Acceptable Use Policies poorly understood or non-existent at a majority of British firms
• 31% of British firms don’t have an acceptable use policy (AUP)
• Blogging not covered at all by those companies who do
• Only a small percentage of AUPs cover IM and Web mail
A recent survey by network content technology firm Chronicle Solutions has shown that British companies have a long way to go in order to protect themselves and employees from abnormal Internet practices at the office.
More than 30% of respondents said they did not have an acceptable use policy (AUP) for the Internet at work, and of those who did, 94% said they had not read it recently. A full 42% said they had not read it in the last year, whilst 33% could not recall when they had seen it last.
Perhaps most interestingly, given the recent media attention paid to the petiteanglaise case, blogging appears to have slipped from anyone’s list of prescribed online activities in the workplace. Literally no one surveyed indicated blogging as an Internet activity banned or even covered by their employer’s AUP.
David Lacey, Internet security consultant and founder of the Jericho Forum, commented: “These findings are a matter of serious concern. Corporate reputations can be damaged by errant bloggers, fraud can be perpetrated via email, proprietary information can be leaked or sold for profit, private employee data can be shared, sexual harassment can be perpetrated, all on workplace PCs. Instant messaging and Web mail in particular are two of the most persistent vectors of information leakage, yet even those look to be absent from most AUPs.”
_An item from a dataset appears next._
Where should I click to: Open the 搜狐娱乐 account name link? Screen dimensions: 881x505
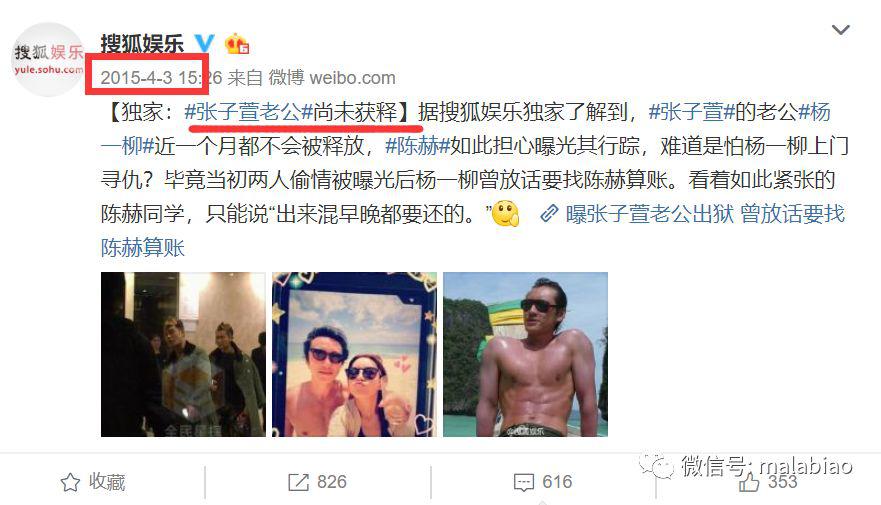click(142, 43)
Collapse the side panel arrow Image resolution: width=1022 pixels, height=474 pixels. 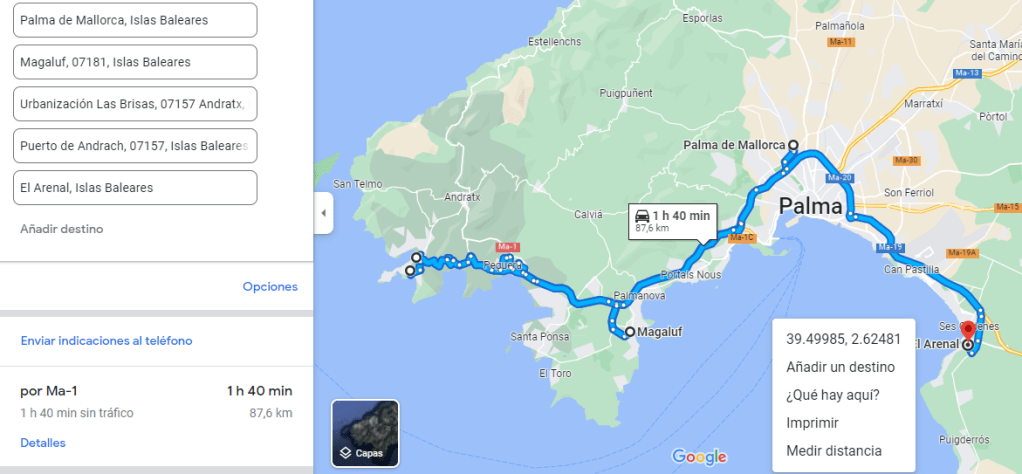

The survey also found that less than 5% of AUPs cover P2P file sharing, and that only 33% of employers ask new hires to read, agree and then sign off on the company acceptable use policy when they join. Astoundingly, the survey also showed that a massive 80% of respondents aren’t certain if there are penalties for breaching their company’s AUP.
Alan Watkins, executive chairman of Chronicle Solutions, commented: “The apparent reluctance of employers in the UK to develop and then enforce well-defined policies for the use of company computing assets, leaves them exposed to a universe of potential hazards. British companies must take steps to implement, regularly update and then police a comprehensive AUP and ensure that all employees understand their responsibilities.”
NOTES TO EDITORS
Chronicle Solutions sponsored the survey of working age Britons. Primary research was conducted from February 5th to 9th, 2007.
About Chronicle Solutions
Chronicle Solutions publishes netReplay, the world’s first Enterprise-class Network Content Recorder, which in real-time monitors, captures and text indexes all user communications – including email, web mail, IM, blogs and VoIP. netReplay offers a unified approach where all these types of communication are monitored and stored in a single system. netReplay handles previously un-manageable volumes of data and allows user communication to be replayed as the user saw it, enabling suspect content to be visually tracked and traced. With netReplay customers in highly regulated industries and government can mitigate risks, enforce compliance with regulations and benefit from eDiscovery.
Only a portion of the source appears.